AIM OF THE EXERCISE:
Transcribe, verbatim, every line from the start of the entries through the line that contains "Click the Facebook"; include both boundary lines and omit all others.

Stored records

##########

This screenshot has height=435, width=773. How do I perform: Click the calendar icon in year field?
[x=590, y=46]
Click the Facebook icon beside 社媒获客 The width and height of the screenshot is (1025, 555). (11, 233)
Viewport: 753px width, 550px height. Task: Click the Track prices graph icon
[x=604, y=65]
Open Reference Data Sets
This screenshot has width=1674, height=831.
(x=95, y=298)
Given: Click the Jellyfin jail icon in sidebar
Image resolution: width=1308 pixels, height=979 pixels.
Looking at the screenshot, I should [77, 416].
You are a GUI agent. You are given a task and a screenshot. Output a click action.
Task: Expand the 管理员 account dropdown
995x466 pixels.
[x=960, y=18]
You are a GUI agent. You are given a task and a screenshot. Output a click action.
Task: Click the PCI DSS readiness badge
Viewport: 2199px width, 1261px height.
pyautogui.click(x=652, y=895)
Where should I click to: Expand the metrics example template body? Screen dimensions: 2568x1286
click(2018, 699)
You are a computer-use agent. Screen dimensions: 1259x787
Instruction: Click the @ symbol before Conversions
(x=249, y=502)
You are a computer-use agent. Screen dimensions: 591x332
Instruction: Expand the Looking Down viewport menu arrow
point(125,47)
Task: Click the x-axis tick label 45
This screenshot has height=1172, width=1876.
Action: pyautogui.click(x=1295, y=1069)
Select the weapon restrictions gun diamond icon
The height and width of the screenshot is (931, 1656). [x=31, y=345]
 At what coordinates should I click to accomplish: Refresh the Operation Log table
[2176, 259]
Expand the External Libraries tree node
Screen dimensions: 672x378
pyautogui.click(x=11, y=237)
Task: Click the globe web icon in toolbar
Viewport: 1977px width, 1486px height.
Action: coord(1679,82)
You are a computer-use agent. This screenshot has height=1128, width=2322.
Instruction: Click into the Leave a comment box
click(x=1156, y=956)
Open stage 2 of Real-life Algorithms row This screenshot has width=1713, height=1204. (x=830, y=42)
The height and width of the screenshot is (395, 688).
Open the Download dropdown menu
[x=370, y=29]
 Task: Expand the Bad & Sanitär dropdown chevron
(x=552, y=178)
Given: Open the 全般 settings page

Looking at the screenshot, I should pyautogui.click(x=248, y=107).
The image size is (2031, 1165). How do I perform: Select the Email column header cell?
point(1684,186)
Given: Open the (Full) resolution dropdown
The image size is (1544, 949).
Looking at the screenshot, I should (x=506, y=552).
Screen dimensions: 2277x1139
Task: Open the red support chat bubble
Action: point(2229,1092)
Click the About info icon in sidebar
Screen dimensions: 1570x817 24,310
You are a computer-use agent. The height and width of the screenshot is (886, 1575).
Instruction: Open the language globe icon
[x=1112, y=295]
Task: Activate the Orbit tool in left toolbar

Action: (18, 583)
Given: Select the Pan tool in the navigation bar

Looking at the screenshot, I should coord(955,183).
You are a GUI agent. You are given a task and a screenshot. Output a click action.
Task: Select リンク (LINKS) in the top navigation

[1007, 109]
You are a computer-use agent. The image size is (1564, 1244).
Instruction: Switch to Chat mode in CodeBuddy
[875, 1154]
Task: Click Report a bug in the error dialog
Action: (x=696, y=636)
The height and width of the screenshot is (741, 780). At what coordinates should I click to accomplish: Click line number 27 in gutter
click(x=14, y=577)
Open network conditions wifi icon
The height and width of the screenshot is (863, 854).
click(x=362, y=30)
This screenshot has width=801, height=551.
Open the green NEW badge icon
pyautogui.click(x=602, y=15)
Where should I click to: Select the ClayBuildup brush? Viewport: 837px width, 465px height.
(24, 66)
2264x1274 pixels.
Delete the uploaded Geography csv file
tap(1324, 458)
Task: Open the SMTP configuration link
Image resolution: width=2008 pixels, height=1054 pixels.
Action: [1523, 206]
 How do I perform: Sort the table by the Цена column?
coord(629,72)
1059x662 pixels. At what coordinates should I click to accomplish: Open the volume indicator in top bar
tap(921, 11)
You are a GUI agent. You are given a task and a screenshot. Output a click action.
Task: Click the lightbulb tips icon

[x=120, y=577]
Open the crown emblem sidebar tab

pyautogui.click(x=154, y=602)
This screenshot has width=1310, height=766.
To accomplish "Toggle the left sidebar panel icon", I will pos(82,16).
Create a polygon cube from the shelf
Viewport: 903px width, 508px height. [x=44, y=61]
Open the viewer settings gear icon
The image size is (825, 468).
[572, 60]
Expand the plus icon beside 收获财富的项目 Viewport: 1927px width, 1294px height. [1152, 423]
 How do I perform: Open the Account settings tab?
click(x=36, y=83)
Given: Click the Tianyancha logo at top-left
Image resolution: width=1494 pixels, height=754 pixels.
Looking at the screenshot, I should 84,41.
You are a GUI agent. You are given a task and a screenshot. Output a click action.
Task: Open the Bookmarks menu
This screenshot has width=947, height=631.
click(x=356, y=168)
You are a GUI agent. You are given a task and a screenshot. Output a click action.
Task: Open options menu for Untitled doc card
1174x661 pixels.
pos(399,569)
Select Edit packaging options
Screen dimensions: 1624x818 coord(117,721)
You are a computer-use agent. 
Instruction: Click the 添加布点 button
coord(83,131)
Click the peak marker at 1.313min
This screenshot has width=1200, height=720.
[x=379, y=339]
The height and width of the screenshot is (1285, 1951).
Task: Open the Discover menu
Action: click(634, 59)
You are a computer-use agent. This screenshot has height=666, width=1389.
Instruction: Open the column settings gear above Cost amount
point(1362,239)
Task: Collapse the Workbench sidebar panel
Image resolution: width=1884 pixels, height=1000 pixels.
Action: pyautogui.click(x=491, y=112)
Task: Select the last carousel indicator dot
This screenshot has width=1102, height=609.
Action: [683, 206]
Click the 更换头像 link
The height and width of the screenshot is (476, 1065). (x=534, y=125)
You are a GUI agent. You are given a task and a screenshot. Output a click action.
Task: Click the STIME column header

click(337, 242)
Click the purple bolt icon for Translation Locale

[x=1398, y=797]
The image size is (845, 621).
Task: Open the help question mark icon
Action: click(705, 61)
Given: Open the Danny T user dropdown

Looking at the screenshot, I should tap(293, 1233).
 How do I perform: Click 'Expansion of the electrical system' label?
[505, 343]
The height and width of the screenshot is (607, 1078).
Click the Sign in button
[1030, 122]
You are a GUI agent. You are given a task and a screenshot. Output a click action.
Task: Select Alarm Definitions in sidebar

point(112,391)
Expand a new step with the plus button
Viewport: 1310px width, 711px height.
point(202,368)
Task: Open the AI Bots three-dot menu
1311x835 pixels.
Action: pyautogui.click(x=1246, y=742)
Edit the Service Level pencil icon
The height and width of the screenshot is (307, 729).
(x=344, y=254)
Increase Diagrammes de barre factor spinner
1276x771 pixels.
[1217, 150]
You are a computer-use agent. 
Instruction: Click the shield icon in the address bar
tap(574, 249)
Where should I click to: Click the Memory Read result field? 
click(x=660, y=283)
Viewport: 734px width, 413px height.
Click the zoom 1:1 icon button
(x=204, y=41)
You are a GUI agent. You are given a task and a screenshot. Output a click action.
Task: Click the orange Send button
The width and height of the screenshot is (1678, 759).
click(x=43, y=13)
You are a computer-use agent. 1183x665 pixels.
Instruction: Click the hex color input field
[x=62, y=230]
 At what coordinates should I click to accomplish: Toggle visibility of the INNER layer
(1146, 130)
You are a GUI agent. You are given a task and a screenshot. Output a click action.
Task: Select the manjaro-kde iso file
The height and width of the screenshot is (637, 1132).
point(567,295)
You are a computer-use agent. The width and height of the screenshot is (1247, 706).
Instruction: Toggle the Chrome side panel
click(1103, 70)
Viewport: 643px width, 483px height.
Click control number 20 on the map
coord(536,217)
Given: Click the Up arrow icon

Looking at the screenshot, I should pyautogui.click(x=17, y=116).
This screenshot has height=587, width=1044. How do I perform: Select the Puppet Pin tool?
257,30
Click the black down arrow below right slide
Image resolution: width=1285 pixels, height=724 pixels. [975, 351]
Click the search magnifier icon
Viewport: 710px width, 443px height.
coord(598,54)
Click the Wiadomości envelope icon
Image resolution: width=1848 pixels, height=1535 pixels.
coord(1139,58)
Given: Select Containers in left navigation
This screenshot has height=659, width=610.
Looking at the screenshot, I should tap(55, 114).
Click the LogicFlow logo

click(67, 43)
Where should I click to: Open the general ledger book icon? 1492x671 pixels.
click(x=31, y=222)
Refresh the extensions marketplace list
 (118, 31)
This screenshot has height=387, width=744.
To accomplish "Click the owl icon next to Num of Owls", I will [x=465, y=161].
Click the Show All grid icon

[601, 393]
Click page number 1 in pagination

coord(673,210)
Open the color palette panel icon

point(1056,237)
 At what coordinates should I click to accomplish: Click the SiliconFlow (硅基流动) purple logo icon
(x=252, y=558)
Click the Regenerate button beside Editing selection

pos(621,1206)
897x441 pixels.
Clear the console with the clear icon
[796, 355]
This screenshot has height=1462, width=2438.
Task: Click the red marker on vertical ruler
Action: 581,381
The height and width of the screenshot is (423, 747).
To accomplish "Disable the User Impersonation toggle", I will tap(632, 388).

##########

TASK SOLUTION:
This screenshot has height=435, width=773. How do I perform: Click the calendar icon in year field?
[x=590, y=46]
Click the Facebook icon beside 社媒获客 The width and height of the screenshot is (1025, 555). (11, 233)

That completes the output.